* [Required work]:
Word for word, retype every line of the data.

☆ ☆ ☆ ☆

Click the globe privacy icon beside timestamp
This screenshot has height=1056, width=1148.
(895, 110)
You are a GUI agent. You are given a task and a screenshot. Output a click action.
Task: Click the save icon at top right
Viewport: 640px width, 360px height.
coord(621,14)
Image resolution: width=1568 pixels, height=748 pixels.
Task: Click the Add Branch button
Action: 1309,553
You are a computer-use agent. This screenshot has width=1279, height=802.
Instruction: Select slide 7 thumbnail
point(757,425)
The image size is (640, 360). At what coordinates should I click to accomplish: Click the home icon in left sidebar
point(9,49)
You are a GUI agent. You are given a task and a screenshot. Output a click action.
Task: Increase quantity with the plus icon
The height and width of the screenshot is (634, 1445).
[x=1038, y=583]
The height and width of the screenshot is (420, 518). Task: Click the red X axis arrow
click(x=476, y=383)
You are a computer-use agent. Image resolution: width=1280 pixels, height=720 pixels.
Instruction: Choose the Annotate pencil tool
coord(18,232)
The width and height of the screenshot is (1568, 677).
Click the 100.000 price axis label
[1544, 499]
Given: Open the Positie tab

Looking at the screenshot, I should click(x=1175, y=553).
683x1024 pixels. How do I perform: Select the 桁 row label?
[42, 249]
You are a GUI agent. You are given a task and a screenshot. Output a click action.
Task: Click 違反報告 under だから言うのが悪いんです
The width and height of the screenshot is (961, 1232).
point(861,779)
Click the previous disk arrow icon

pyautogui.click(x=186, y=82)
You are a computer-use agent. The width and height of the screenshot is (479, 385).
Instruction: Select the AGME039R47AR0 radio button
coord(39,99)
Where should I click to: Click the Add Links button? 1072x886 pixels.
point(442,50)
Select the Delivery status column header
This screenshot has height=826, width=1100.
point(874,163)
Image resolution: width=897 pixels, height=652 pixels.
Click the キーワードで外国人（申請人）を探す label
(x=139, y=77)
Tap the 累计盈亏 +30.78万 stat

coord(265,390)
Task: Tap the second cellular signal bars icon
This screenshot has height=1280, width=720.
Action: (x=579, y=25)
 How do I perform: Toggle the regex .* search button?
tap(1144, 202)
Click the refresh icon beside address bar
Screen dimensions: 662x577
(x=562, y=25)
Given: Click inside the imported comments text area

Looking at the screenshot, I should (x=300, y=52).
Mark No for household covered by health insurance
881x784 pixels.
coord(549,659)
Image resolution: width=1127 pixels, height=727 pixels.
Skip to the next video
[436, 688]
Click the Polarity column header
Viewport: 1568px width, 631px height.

☆ ☆ ☆ ☆

* [Response to this task]:
Click the globe privacy icon beside timestamp
This screenshot has height=1056, width=1148.
(895, 110)
You are a GUI agent. You are given a task and a screenshot. Output a click action.
Task: Click the save icon at top right
Viewport: 640px width, 360px height.
coord(621,14)
Image resolution: width=1568 pixels, height=748 pixels.
Task: Click the Add Branch button
Action: 1309,553
You are a computer-use agent. This screenshot has width=1279, height=802.
Instruction: Select slide 7 thumbnail
point(757,425)
The image size is (640, 360). At what coordinates should I click to accomplish: Click the home icon in left sidebar
point(9,49)
You are a GUI agent. You are given a task and a screenshot. Output a click action.
Task: Increase quantity with the plus icon
The height and width of the screenshot is (634, 1445).
[x=1038, y=583]
The height and width of the screenshot is (420, 518). Task: Click the red X axis arrow
click(x=476, y=383)
You are a computer-use agent. Image resolution: width=1280 pixels, height=720 pixels.
Instruction: Choose the Annotate pencil tool
coord(18,232)
The width and height of the screenshot is (1568, 677).
Click the 100.000 price axis label
[1544, 499]
Given: Open the Positie tab

Looking at the screenshot, I should click(x=1175, y=553).
683x1024 pixels. How do I perform: Select the 桁 row label?
[42, 249]
You are a GUI agent. You are given a task and a screenshot. Output a click action.
Task: Click 違反報告 under だから言うのが悪いんです
The width and height of the screenshot is (961, 1232).
point(861,779)
Click the previous disk arrow icon

pyautogui.click(x=186, y=82)
You are a computer-use agent. The width and height of the screenshot is (479, 385).
Instruction: Select the AGME039R47AR0 radio button
coord(39,99)
Where should I click to: Click the Add Links button? 1072x886 pixels.
point(442,50)
Select the Delivery status column header
This screenshot has height=826, width=1100.
point(874,163)
Image resolution: width=897 pixels, height=652 pixels.
Click the キーワードで外国人（申請人）を探す label
(x=139, y=77)
Tap the 累计盈亏 +30.78万 stat

coord(265,390)
Task: Tap the second cellular signal bars icon
This screenshot has height=1280, width=720.
Action: (x=579, y=25)
 How do I perform: Toggle the regex .* search button?
tap(1144, 202)
Click the refresh icon beside address bar
Screen dimensions: 662x577
(x=562, y=25)
Given: Click inside the imported comments text area

Looking at the screenshot, I should (x=300, y=52).
Mark No for household covered by health insurance
881x784 pixels.
coord(549,659)
Image resolution: width=1127 pixels, height=727 pixels.
Skip to the next video
[436, 688]
Click the Polarity column header
Viewport: 1568px width, 631px height.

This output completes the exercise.